また、野党側は、日本の船の安全確保という面では、ペルシャ湾やホルムズ海峡が自衛隊の活動範囲に含まれておらず、意味があるのか疑問だとしています。

Q)なぜ、含まれていないのですか?

c200127_8.jpg

A)政府は、沿岸国が、領海内での船の安全確保に努める必要があること。また、アメリカなどとの連携を通じて情報収集が可能なことを理由に挙げています。
今回の派遣は、アメリカ主導の有志連合には参加しないものの、協力姿勢を示すという意味合いが強いでしょうから、これ以上、友好国のイランを刺激したくないという事情も背景にはあると思います。

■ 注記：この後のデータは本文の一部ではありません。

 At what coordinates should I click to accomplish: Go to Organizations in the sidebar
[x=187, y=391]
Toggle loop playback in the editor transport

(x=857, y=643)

Q)民間の船が襲われるような事態にはどう対応するのですか?

c200127_9.jpg

A)武器を使用して船を守ることができる海上警備行動を発令します。しかし、その対象は日本の船だけ。日本人が乗っていても外国の船なら、国際法上、武器を使用して守れません。これには、目の前で、外国の船が襲われているのを見過ごすことができるのかという懸念が根強くあります。
中東地域の不安定化は、原油のおよそ9割を依存する日本への影響も大きく、決して他人事ではありません。ただ、解決への特効薬はなく、政府には、関係各国とともに、アメリカ、イラン双方への粘り強い外交努力が求められています。